Plan 21 cools the recirculated flush with an external heat exchanger. Required when process temperature exceeds seal limits.
Plan 23 uses a thermosyphon system to cool the seal chamber without external piping connections. Temperature threshold: do not use if process temperature is below 60C (140F), as the thermosyphon effect requires adequate temperature differential.
Dual Seal Plans (Arrangement 2 and 3)
Plan 52 provides unpressurized buffer fluid circulation for Arrangement 2 seals. The buffer reservoir operates at atmospheric or low pressure.
Plan 54 delivers externally pressurized barrier fluid for Arrangement 3 seals. A separate pump or pressure source maintains barrier pressure above seal chamber pressure.
Plan 53A uses an accumulator/reservoir system with nitrogen pressurization for Arrangement 3. The bladder accumulator maintains pressure while a cooling loop removes heat.

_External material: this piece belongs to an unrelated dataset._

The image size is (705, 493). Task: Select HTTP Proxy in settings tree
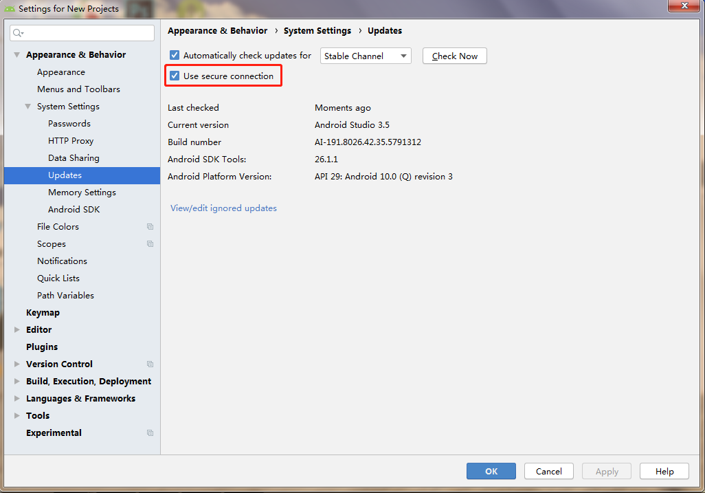(x=71, y=141)
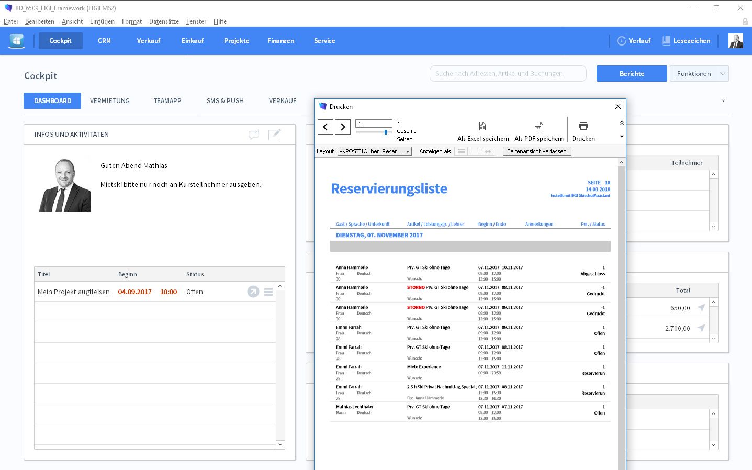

Plan 53B employs a bladder-type accumulator with direct nitrogen pressurization. This plan suits single-seal applications where multiple seals share one system would be impractical.
Selecting Between Plan 53B and Plan 54
This decision depends on four factors:
| Factor | Plan 53B | Plan 54 |
|---|---|---|
| Temperature | Below 500F | 500-800F |
| Barrier pressure | Up to 200 psi (bladder limit) | Higher pressures possible |
| Heat removal | 8,000-12,000 BTU/HR max | Higher capacity available |
| System sharing | One reservoir per seal | Multiple seals per system |
For most applications below 500F with moderate heat loads, Plan 53B provides simpler installation and lower cost. Above 500F or when heat generation exceeds the bladder system capacity, Plan 54 becomes necessary.
The 4th Edition requires all buffer and barrier fluid reservoirs to hold sufficient volume for at least 28 days of operation without refilling. This requirement ensures continued protection during normal operating cycles.
Quick Selection Guide for Common O&G Applications
The following guidance covers typical scenarios. Always verify against specific process conditions and site requirements.
Standard Refinery Service
| Application | Category | Arrangement | Type | Typical Plan |
|---|---|---|---|---|
| Light hydrocarbon | 1 | 1 | A | 11 |
| Hot oil (>300F) | 2 | 1 | B or C | 21 or 23 |
| High-pressure crude | 2 | 1 | A | 11 |
| Sour service | 3 | 3 | B | 53A or 54 |
NGL and LPG Applications
Low-density fluids (specific gravity below 0.5) require Arrangement 3 with pressurized barrier. Plan 53B or 54 depending on temperature and pressure. Type B seals preferred for cryogenic LPG.
When API Seals Are Not Required
API 682 compliance adds cost through enhanced materials, testing, and documentation. For non-critical services with:
- Non-hazardous fluids
- Low consequence of failure
- Standard temperature and pressure conditions
- Water or other common fluids
Non-API seals may provide adequate reliability at lower cost. The decision requires balancing initial cost against reliability expectations and failure consequences.
Balance Requirements
API 682 specifies hydraulically balanced seals for most applications. Balanced designs reduce face loading and heat generation, extending seal life in high-pressure service. The standard also requires seals to withstand pressure reversals up to 40 psi (2.75 bar).
Where Most API 682 Implementations Fail
The most common failure pattern I encounter: engineers specify the right seal but ignore piping plan execution. A correctly specified Plan 53B with a stuck check valve delivers the same 7-month MTBF as a completely wrong specification.
Start with the 8-field code to define your baseline requirements. Then verify three things before commissioning: barrier fluid pressure matches specification, vent lines are clear, and the pump operates within its efficiency curve. These field checks catch 80% of the issues that turn API 682 compliance into premature failures.